If the names Zed, Pumpkin and Honey Bunny mean nothing to you then how about, Vinnie Vega and Jules? No? Well then you missed out on the movie event of the Nineties, if not the Century. Like the music group, Nirvana, Pulp Fiction and its director Quentin Tarantino practically remade the tone, look and feel of movies all the while reviving the old girl. Quentin’s dialogue, referential humor and imagery and brutal no-apologies violence infected the movie public. Along with his unique story telling style which jumbled the story up so much that the intertwined subplots only made sense when it was all over and you talked about it over a cup of coffee at a diner with your buddies while planning to make a version of your own. That’s just what happened throughout the 1990s when independent film meant plots that were esoteric, stories about people who occupy the corners of attics pulled from the Seventies and violence to the innocent and guilty alike. Though he’s only made a handful of films his fingerprints are all over his inspirations and imitators, not all of them bad.

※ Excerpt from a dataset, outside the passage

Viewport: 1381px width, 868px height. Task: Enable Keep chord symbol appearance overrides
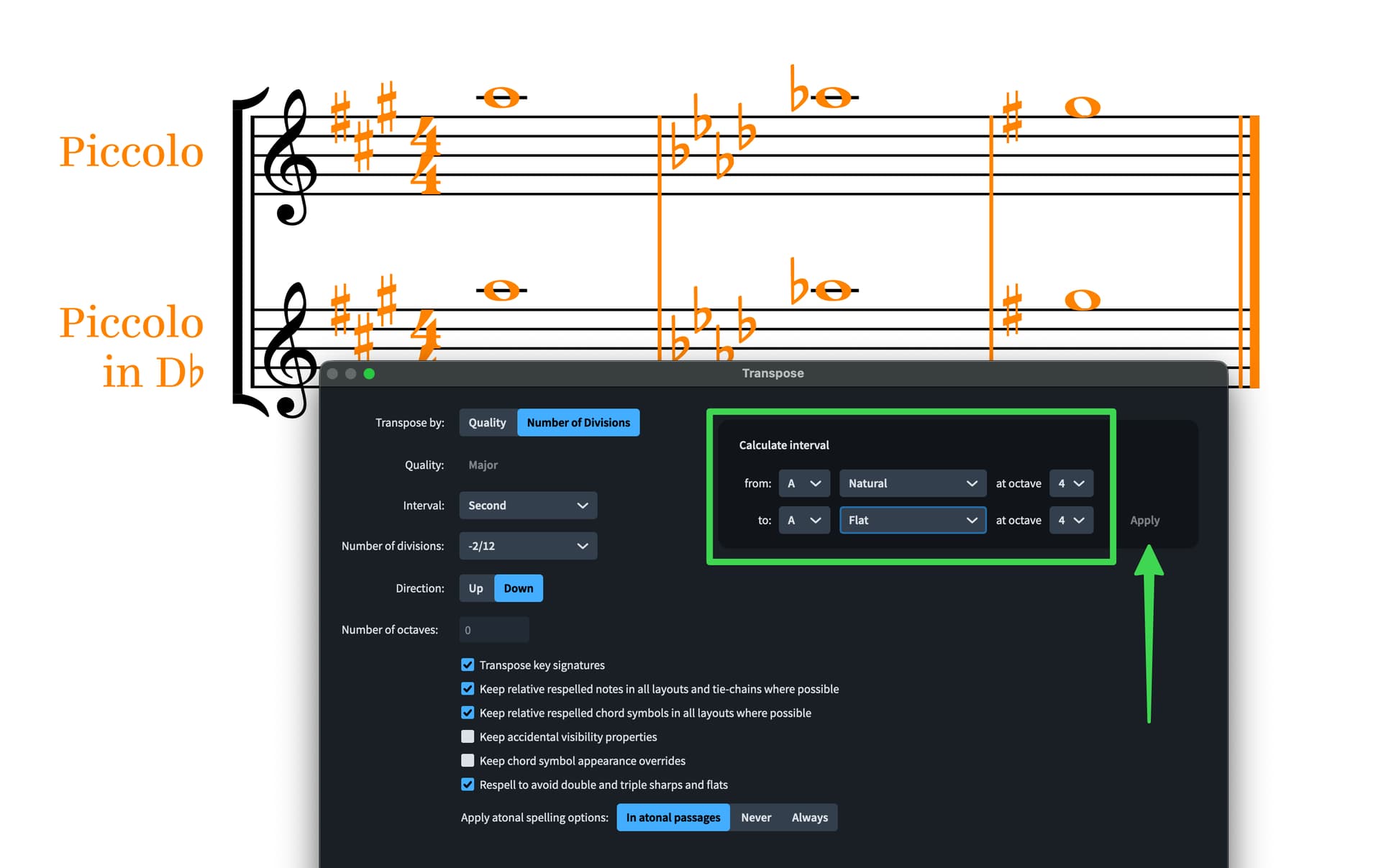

If you borrow your story elements from just about every comic book and science fiction staple from all times and then borrow the look and feel of all of the movies mentioned above, have you created something new? I don’t know. I have a hard time with the Matrix Trilogy. Not because the special effects were first rate and blended perfectly with the storyline. Not because Mr. Reeve is my least favorite actor of all time. Not because I heard on of the Wichowski brothers had a sex change. No. Alone those things would make me not want to put this movie on my list. There is something in the way they used the ingredients to whip up a concoction that, while uneven, still managed to impress me and win an Academy Award for Special Effects along the way. It’s like the Harry Potter series. J.K. Rowling may have or may not have intentionally borrowed all her elements from the great books that came before, or she may have been etherally influenced by them. Like being born into a world where you can’t help but think all clocks are digital and all phones portable, is it your fault that the clichés are clichés for a reason?

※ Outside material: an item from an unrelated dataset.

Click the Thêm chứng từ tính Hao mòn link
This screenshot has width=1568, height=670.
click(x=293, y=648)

Honerable mention: Meet Tim Burton’s less prolific and less well known brother. As Goth goes, Alex Proyas has it covered. If you haven’t seen The Crow, you haven’t seen The Crow. Not only does it have a creepy storyline surrounding the real actor, Brandon Lee, but the movie’s pretty creepy too. It helped many NIN fans embrace their inner leather-bound ids on Halloween and look cool to the chicks doing it. Not only is the story, plot, look, feel and characters cool but the soundtrack itself could get you into the Goth hall of fame. I don’t know anyone who didn’t have a copy of this soundtrack in constant rotation circa 1994. Then he made Dark City. It’s the city the Crow inhabited but didn’t know it. This is a sci-fi masterpiece and probably one you never saw. If you did, feel lucky. If not go to your Netflix queue and queue it up! I, Robot was a good film and it had some of the signature urban misery of The Crow and Dark City but it just missed the mark because he succumbed to formula.